Herbs Without Patents

Traditional herbalists express concerns about the proclivity of pharmaceutical companies to patent medicines and plants that have been part of historical healing practices that are as old as human beings. This has been a controversial subject, and recently the government of India has taken steps to insure that these traditional practices remain in the public domain and cannot be patented by biotech companies seeking to make profits on indigenous knowledge.

The Traditional Knowledge Digital Library currently has more than 150,000 entries from various traditional healing systems including Unani and Ayurveda. The story of this tremendous undertaking was published in the Ecologist . Tumeric and neem are examples of two herbs for which patents were extended, and only after decades of lawsuits and appeals were the patents overturned.

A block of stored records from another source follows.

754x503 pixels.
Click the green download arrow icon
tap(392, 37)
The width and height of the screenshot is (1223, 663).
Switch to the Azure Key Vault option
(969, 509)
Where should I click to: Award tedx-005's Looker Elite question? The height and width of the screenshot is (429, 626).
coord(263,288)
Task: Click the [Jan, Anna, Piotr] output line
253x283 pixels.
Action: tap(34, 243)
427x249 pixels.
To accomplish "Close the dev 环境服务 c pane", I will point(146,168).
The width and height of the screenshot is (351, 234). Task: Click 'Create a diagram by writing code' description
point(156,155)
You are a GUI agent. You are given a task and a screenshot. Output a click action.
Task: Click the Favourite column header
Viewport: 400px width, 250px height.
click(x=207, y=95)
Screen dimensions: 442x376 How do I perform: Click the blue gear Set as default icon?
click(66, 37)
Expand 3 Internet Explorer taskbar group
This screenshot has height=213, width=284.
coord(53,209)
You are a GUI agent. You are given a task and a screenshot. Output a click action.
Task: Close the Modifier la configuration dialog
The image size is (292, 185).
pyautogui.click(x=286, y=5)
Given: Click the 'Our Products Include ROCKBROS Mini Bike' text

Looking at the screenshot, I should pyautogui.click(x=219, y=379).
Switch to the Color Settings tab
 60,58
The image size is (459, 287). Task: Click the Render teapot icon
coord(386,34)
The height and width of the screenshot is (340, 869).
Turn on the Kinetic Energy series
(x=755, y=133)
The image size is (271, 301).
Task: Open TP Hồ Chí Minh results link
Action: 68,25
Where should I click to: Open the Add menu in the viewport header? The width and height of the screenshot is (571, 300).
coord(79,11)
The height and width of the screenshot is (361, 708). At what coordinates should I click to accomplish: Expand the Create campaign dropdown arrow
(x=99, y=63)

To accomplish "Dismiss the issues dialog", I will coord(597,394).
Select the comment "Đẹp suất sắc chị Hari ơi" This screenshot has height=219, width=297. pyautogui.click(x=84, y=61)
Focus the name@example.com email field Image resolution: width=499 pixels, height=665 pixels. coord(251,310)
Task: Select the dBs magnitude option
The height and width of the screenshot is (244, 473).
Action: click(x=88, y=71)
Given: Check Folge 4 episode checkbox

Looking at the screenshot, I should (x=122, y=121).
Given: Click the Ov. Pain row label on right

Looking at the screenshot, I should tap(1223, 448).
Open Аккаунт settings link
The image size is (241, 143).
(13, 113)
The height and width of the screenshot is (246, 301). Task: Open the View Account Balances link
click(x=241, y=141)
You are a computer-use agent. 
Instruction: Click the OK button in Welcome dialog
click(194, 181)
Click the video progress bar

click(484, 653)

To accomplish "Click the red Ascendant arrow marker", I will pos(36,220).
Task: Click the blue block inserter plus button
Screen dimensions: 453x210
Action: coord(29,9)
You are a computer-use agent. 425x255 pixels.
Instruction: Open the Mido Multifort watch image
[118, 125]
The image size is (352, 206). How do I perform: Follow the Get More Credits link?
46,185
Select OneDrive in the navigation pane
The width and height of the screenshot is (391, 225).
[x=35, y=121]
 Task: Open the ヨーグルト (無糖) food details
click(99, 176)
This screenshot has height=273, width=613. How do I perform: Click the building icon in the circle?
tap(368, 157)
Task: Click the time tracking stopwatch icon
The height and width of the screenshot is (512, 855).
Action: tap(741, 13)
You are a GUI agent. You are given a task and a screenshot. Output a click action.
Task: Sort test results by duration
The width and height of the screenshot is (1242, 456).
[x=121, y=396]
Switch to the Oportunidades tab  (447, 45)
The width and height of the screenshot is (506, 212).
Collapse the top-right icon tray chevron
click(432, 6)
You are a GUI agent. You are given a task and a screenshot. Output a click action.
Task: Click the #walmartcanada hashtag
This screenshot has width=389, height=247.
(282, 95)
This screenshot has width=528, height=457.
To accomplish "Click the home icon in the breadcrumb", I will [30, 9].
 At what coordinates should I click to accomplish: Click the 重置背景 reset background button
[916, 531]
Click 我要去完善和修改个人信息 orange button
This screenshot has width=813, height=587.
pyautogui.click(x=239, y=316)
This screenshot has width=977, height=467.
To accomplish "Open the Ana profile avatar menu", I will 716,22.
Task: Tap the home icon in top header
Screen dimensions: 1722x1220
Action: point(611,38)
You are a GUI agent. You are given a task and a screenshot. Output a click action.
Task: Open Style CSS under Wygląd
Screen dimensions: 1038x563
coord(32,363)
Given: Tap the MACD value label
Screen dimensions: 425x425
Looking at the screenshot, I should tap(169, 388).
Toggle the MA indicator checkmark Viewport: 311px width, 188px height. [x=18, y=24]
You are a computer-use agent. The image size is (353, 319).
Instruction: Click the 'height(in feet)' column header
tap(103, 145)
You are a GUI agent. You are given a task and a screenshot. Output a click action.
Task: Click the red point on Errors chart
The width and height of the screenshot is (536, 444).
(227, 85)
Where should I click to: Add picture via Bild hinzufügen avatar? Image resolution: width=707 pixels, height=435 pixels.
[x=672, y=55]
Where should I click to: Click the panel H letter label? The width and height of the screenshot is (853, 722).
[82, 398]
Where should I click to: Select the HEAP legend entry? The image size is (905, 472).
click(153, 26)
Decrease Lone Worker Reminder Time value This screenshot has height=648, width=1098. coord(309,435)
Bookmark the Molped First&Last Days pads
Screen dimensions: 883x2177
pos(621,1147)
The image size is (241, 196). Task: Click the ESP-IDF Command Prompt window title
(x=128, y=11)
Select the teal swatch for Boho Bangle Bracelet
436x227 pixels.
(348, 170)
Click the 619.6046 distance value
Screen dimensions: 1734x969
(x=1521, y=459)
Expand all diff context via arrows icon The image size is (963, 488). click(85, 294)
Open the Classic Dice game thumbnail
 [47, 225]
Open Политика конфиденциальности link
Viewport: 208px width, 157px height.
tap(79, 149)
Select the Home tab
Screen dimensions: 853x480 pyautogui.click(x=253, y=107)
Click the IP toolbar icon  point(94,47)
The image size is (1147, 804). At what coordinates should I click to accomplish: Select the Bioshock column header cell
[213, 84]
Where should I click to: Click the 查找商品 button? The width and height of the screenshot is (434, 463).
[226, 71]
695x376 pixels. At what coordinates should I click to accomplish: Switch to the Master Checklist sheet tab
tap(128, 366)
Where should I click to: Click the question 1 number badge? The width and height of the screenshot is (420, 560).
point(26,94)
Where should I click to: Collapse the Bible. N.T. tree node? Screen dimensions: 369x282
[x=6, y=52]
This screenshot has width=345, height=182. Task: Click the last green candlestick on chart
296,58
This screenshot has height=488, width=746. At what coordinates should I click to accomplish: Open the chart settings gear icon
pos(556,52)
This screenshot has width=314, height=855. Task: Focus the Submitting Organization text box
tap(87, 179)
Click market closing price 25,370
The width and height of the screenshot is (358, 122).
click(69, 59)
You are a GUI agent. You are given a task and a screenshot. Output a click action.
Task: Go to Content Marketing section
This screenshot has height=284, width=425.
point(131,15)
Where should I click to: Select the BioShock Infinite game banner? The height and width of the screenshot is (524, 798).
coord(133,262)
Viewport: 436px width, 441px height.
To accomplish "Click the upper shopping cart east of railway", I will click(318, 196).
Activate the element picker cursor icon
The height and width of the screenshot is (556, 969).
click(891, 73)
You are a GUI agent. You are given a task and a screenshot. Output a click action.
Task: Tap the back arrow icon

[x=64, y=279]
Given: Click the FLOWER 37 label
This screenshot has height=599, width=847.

Those of us who forage for food and use natural plant medicine must be vigilant that our rights are not usurped by government regulations, either by those who seek to patent plants medicine or by those who feel one plant or another should be made illegal due to some effect that they feel needs to be proscribed.

This is also the reason there is controversy about the licensing of herbalists. While some believe this would be a benefit and allow rules and guidelines to be put in place for protection of consumers, others believe that such a restriction would end indigenous practices that have been in place for generations. Stephen Harrod Buhner has penned an excellent essay about why herbalists should not be certified.

Personally, I want to retain the freedom to eat and use for medicine whatever plants thrive in my environment. I applaud the Indian government for leaving this legacy for all to share.